エリス「彼はホルクス第三王子殿下だ。ガストル様の双子の弟だ。」
ここに来て連続で王子の2人目と会えるとは思ってなかった。
エリス「確かお2人共、今年で17歳の筈だ。」
ジン「え!・・歳下?」
エリス「・・・・私は18だぞ。」
ジン「嘘!同い歳だと思ってた。」
エリス「私が老けてると言いたいのか?」
ジン「いえ!滅相もございません!」
歳下だが自分より貫禄がある王子達や、しっかりしているエリス。今日は色々と驚かされている。しかし、今はそれよりも話さなければならない事がある。
ジン「まぁ、良いや。改めて、俺はジン。あんた等と話したい事があるんだ。」
ガストル「待て。お前の話を聞く前に少し勝負をしよう。」
エリス「な!」
ジン「勝負?」
ホルクス「お前は人族だ。俺達が良くても、無条件で中に入れたら仲間達が納得しないだろ?」
ジン「確かに。」
エリス「おい!ジン!和平交渉をする為にここまで来たんだ!ここで諍いは駄目だ!」
ジン「必ずそうなるとは言えないだろ?」
エリス「私が言うべきでは無いかも知れないが、魔族は血の気の多い奴ばかりだ。何も起きない訳が無い。」
ガストル「お!来たな。」
他の魔族が台を運んで来る。
ガストル「俺と反対側で同じ様に立て。少し腰を落として台に肘を置くそして俺の手を掴む。そうだ。」
ジンとガストルは台を挟み向かい合う。中腰で立ち、肘を台に付けながら互いに手を握る。
ガストル「手を押し合い、台に相手の手の甲を押し当てた方が勝ちだ。」
いわゆるアームレスリング、腕相撲だ。
ジン「フッ、良いぞ!やろう!」
エリス「え?殴り合うとか剣を出して決闘とかじゃないのか?」
ガストル「何を言っている?お前達は戦いに来た訳じゃないんだろ?」
ジン「おう。」
ホルクス「なら無理に血を流す必要は無いだろ?」
驚愕しているエリスを置き去りにジンとガストルの腕相撲対決が始まる。
ホルクス「始め!」
ガストル「うおぉ!」
ジン「どりゃあ!」
お互い魔法も使わずに純粋な力比べをする。
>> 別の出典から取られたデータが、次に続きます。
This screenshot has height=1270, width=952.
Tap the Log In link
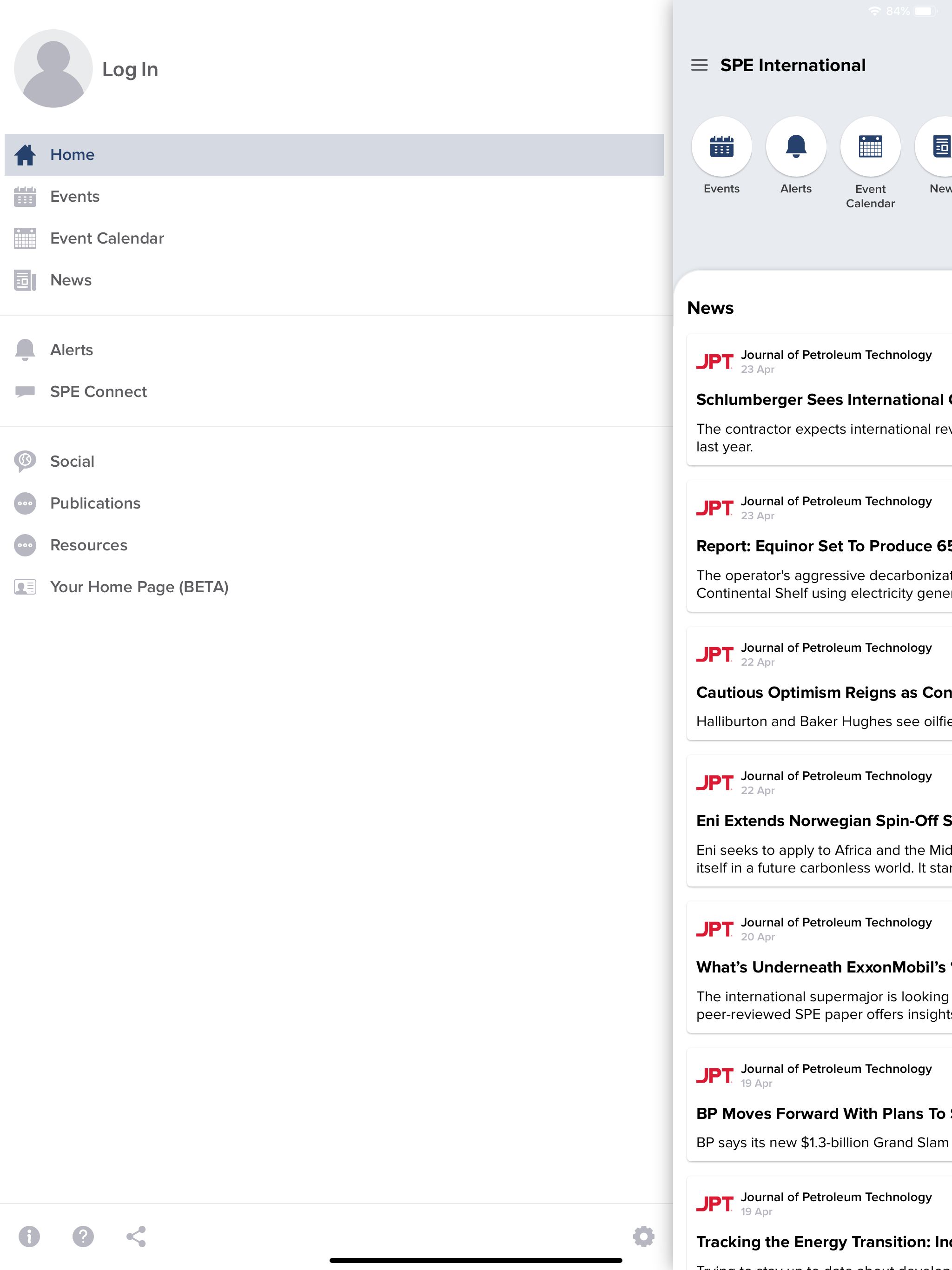(x=130, y=69)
ほぼ真ん中から動かない。正に拮抗という状況だった。その時、何処かでミシリと音がした。そしてバキッと音を鳴らしながら台が割れる。
ジン「うわ!」
ガストル「ぬお!」
2人は手を繋いだまま地面に倒れる。
ガストル「痛ぇ。」
ジン「はぁ、どうなったんだ?」
ホルクス「ガストルの負けだ。」
ジン・ガストル「え!」
ガストルの手の甲が地面に着いた状態で2人は倒れていた。
ガストル「はぁ~、マジか。」
ジン「え?俺の勝ちで良いの?」
ホルクス「ああ、次は俺が相手だしな。」
ガストル「お前が勝負したいだけだろ!」
新しい台を用意してジンとホルクスによる2回戦をする事になった。
台が置かれるとホルクスは左肘を置く。
ジン「!」
ホルクス「悪いな。俺は左利きでな。」
ジン「いや、大丈夫だ。シリウスに、友達に身体は満遍なく鍛えろって言われてるからな。利き手じゃないから字は書けないけど、力を込めるだけの単純な作業なら簡単だ。」
ホルクス「フッ、なら遠慮なく本気で行くぞ!」
ジン「うらぁ~!」
ホルクス「おおぉ~!」
勝敗が決した頃には夕暮れになっていた。結果はジンの2連勝、王子2人に勝ったお陰でジンは集落の魔族達に認められた。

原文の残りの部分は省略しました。